Performance of JOIN using columns of different numeric types

I know it's been a very long time since I posted anything, but I felt the itch today. A question came up earlier this week at work: How much is JOIN performance affected when using columns that are not the exact same data type?

This is important for me because entity-attribute-value tables require a lot of self-joins. Let me start by saying that we mitigate one of the common drawbacks to EAVs - mashing diverse data types into a single column - by separating numeric, date, and character data into different tables. However, we mashed a lot of integer data into a DECIMAL(13,4) column right alongside our financial data. I recently noticed that most of the data in this EAV table has no fractional part, and to determine whether it would be worth moving it all into another table - as well as determine what column type to use - I spent an afternoon running SHOW PROFILE. Actually, I wrote a Perl script to do it for me :)

The table I used has about 700k rows, and the self join I used matched 5% of the these. The test system is pretty fast and had plenty of available buffer pool, so everything should have been in-memory. The query used in all tests, modeled after ones commonly used in our production systems, was:
SELECT y.value
FROM test AS x JOIN test AS y ON x.value = y.entity_id
WHERE x.atr_id = 123 AND y.atr_id = 456;
I found it very interesting that EXPLAIN gives slightly different results when the column types do not match. When both columns are the same (uint) type ...

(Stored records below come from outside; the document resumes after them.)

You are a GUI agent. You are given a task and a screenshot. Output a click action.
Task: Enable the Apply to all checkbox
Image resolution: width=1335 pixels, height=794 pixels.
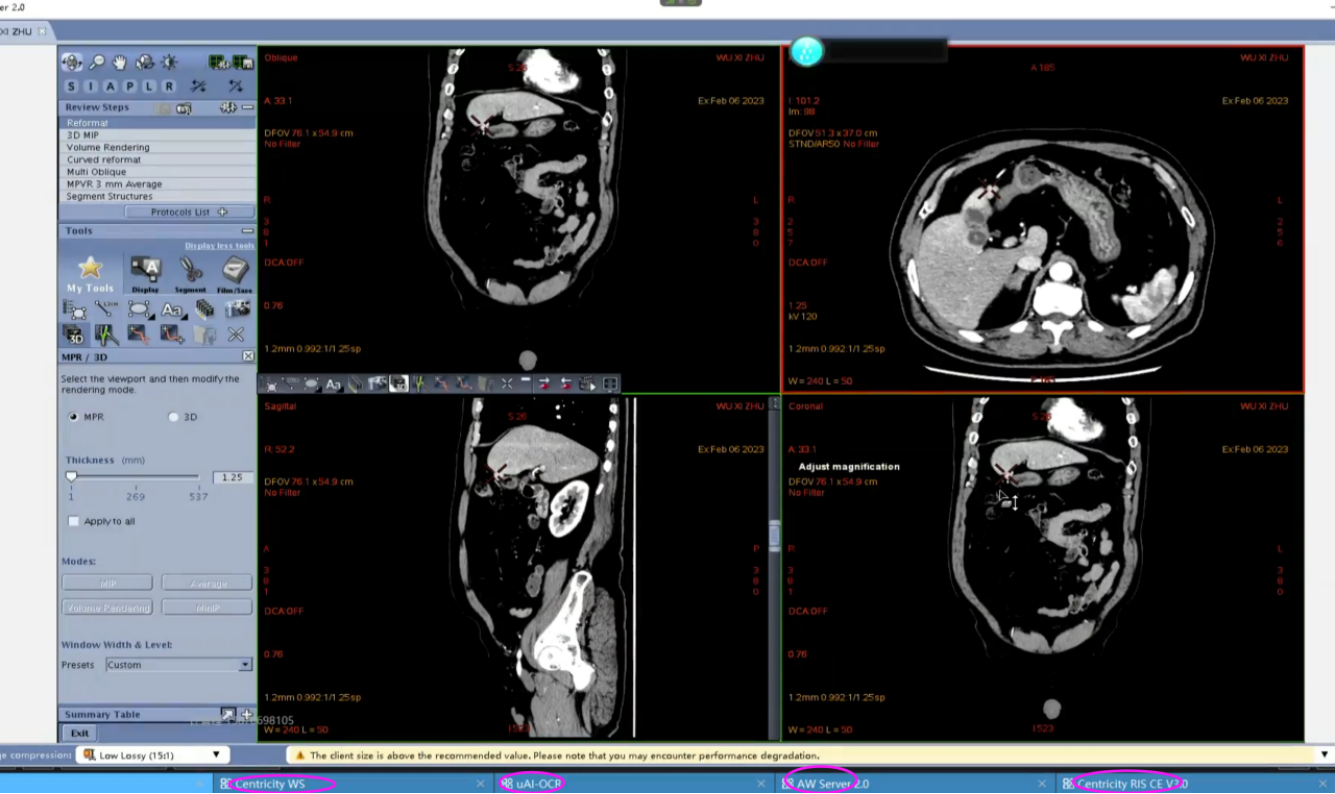pos(74,521)
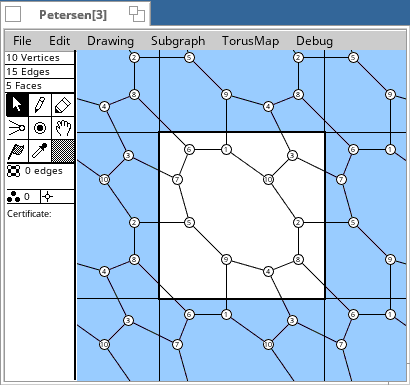The width and height of the screenshot is (410, 385).
Task: Click the three-dots vertex counter icon
Action: (x=14, y=197)
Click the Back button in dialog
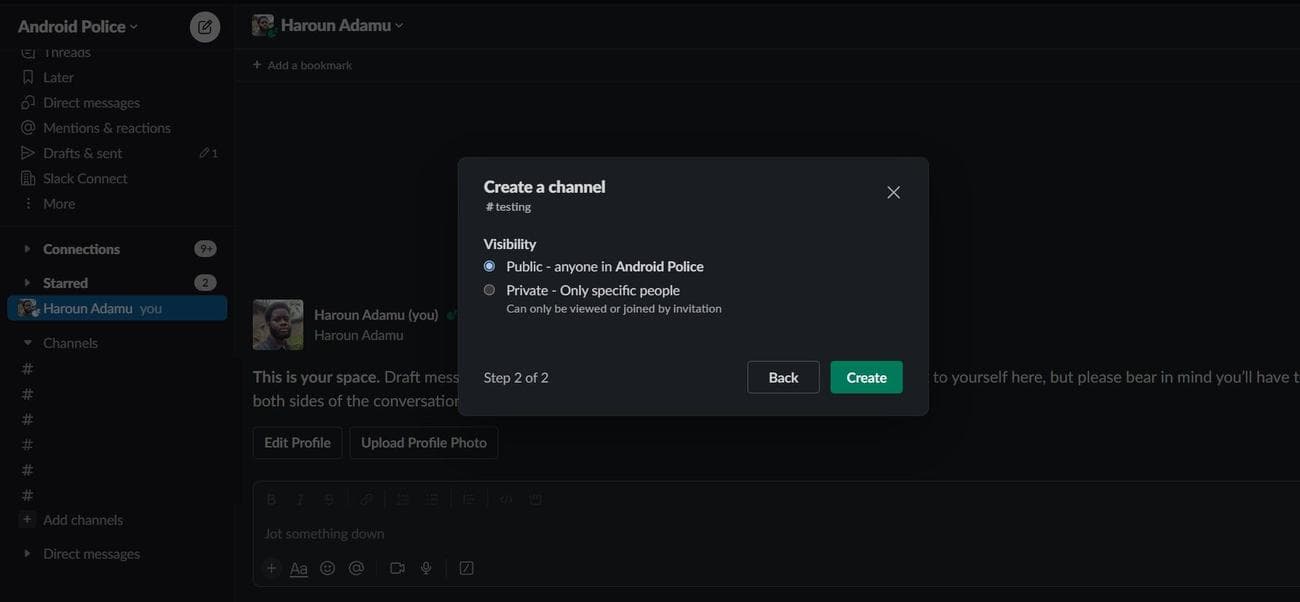 pyautogui.click(x=783, y=377)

+----+-------------+-------+------+----------------+--------+---------+-----
| id | select_type | table | type | possible_keys | key | key_len | ref | rows | Extra |
+----+-------------+-------+------+----------------+--------+---------+-----
| 1 | SIMPLE | y | ref | PRIMARY,atr_id | atr_id | 4 | const | 747 | Using index |
| 1 | SIMPLE | x | ref | atr_id | atr_id | 8 | const,temp.y.entity_id | 4 | Using index |
+----+-------------+-------+------+----------------+--------+---------+-----

... and when one column is uint and the other is anything else ...
+----+-------------+-------+------+----------------+--------+---------+------
| id | select_type | table | type | possible_keys | key | key_len | ref | rows | Extra |
+----+-------------+-------+------+----------------+--------+---------+------
| 1 | SIMPLE | y | ref | PRIMARY,atr_id | atr_id | 4 | const | 747 | Using index |
| 1 | SIMPLE | x | ref | atr_id | atr_id | 8 | const,temp.y.entity_id | 358 | Using where; Using index |
+----+-------------+-------+------+----------------+--------+---------+------

This looks bad. I think it's the optimizer not handling data of different types, but am not sure. On to the tests...

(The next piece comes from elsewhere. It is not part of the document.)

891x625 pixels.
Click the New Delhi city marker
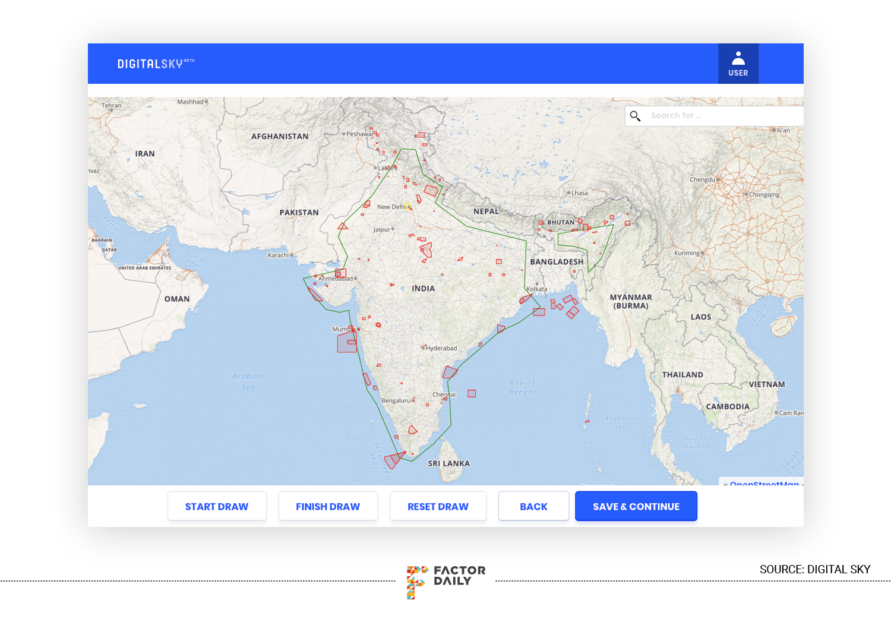click(408, 207)
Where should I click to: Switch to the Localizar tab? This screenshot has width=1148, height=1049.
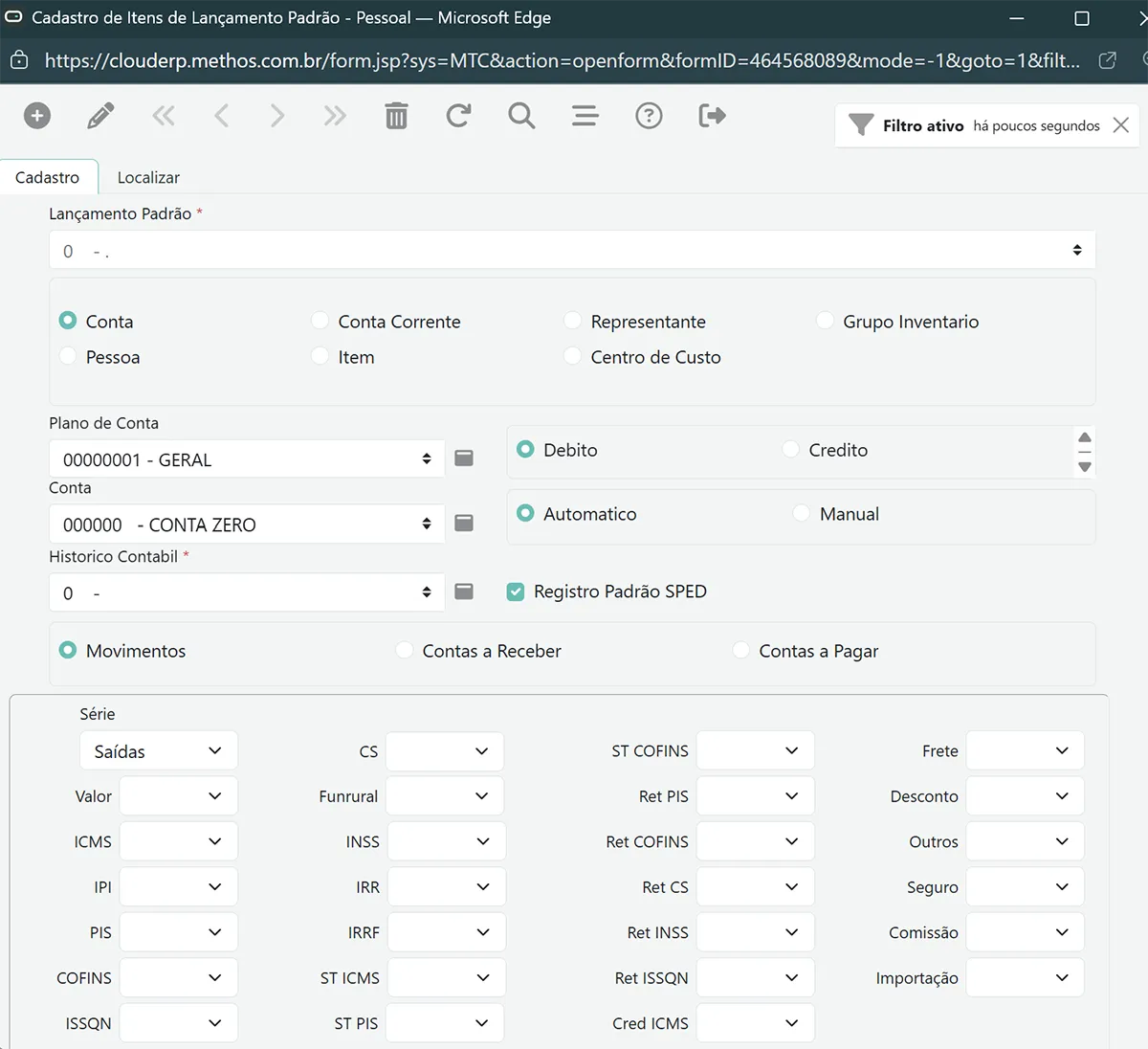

The INFORMATION_SCHEMA.PROFILING table stores data about the last 15 queries, so I wrote a Perl script to execute the JOIN 15 times, then "SELECT SUM(duration) / 15 FROM INFORMATION_SCHEMA.PROFILING" to get the average of those 15, and repeat all that 50 times and recorded the average of averages. I ran that script at least 5 times per column type and recorded it's output. This gave very consistent results - standard deviation between executions of the same test was less than 2% of mean query time.

Each query returned a few thousand rows, so to get an idea how much the data type affected the time to read and transfer the data (even though the data's logical values never changed, everything in the test table was a positive integer less than 2^31), I reran all tests selecting "AVG(y.value)" instead of "y.value".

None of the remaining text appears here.